What the task requires:
Your answer should consist solely of the lines from the one containing "[button] (86, 986)" through the end of the entries below, duplicated exactly.

Items listed in a dataset:
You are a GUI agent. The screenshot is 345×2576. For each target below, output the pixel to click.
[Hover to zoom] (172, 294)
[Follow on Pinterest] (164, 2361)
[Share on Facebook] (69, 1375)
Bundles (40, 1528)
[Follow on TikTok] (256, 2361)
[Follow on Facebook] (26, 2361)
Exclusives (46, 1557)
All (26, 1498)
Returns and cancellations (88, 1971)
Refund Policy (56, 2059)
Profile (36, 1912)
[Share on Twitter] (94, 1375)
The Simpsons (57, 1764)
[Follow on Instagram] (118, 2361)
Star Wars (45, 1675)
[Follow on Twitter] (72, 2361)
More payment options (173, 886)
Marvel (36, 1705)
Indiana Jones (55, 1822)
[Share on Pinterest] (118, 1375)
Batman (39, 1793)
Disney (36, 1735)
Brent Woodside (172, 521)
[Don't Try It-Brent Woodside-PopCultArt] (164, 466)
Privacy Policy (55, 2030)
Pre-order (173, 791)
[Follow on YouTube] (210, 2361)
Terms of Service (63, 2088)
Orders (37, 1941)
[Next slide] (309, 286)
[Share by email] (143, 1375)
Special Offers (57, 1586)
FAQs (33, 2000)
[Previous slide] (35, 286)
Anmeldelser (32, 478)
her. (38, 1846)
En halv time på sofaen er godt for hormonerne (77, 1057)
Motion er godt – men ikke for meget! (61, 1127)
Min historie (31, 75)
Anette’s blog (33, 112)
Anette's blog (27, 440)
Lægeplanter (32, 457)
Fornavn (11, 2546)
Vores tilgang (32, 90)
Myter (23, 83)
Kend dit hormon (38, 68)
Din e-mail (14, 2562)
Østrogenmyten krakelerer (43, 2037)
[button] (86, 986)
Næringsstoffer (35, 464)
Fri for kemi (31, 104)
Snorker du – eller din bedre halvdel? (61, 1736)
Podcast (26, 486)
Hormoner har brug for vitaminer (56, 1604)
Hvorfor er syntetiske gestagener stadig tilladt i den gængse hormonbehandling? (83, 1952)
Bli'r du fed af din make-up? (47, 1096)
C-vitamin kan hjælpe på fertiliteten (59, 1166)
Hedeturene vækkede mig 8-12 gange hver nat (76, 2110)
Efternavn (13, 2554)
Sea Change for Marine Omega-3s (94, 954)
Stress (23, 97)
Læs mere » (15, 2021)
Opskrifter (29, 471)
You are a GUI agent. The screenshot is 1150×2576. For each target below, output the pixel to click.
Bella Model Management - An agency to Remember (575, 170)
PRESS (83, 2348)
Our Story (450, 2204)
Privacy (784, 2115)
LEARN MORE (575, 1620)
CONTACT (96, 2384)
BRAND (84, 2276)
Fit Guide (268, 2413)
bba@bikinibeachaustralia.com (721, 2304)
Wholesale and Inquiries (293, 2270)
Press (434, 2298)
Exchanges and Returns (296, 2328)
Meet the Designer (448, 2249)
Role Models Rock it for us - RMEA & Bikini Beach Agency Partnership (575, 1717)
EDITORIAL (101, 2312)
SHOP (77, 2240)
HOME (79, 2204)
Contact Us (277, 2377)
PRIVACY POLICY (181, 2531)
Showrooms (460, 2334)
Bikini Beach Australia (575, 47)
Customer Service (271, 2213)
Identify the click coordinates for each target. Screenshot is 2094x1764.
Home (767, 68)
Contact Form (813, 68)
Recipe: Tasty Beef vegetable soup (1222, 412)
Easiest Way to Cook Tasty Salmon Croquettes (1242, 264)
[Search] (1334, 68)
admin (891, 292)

Answer for the task:
[button] (86, 986)
Næringsstoffer (35, 464)
Fri for kemi (31, 104)
Snorker du – eller din bedre halvdel? (61, 1736)
Podcast (26, 486)
Hormoner har brug for vitaminer (56, 1604)
Hvorfor er syntetiske gestagener stadig tilladt i den gængse hormonbehandling? (83, 1952)
Bli'r du fed af din make-up? (47, 1096)
C-vitamin kan hjælpe på fertiliteten (59, 1166)
Hedeturene vækkede mig 8-12 gange hver nat (76, 2110)
Efternavn (13, 2554)
Sea Change for Marine Omega-3s (94, 954)
Stress (23, 97)
Læs mere » (15, 2021)
Opskrifter (29, 471)
You are a GUI agent. The screenshot is 1150×2576. For each target below, output the pixel to click.
Bella Model Management - An agency to Remember (575, 170)
PRESS (83, 2348)
Our Story (450, 2204)
Privacy (784, 2115)
LEARN MORE (575, 1620)
CONTACT (96, 2384)
BRAND (84, 2276)
Fit Guide (268, 2413)
bba@bikinibeachaustralia.com (721, 2304)
Wholesale and Inquiries (293, 2270)
Press (434, 2298)
Exchanges and Returns (296, 2328)
Meet the Designer (448, 2249)
Role Models Rock it for us - RMEA & Bikini Beach Agency Partnership (575, 1717)
EDITORIAL (101, 2312)
SHOP (77, 2240)
HOME (79, 2204)
Contact Us (277, 2377)
PRIVACY POLICY (181, 2531)
Showrooms (460, 2334)
Bikini Beach Australia (575, 47)
Customer Service (271, 2213)
Identify the click coordinates for each target. Screenshot is 2094x1764.
Home (767, 68)
Contact Form (813, 68)
Recipe: Tasty Beef vegetable soup (1222, 412)
Easiest Way to Cook Tasty Salmon Croquettes (1242, 264)
[Search] (1334, 68)
admin (891, 292)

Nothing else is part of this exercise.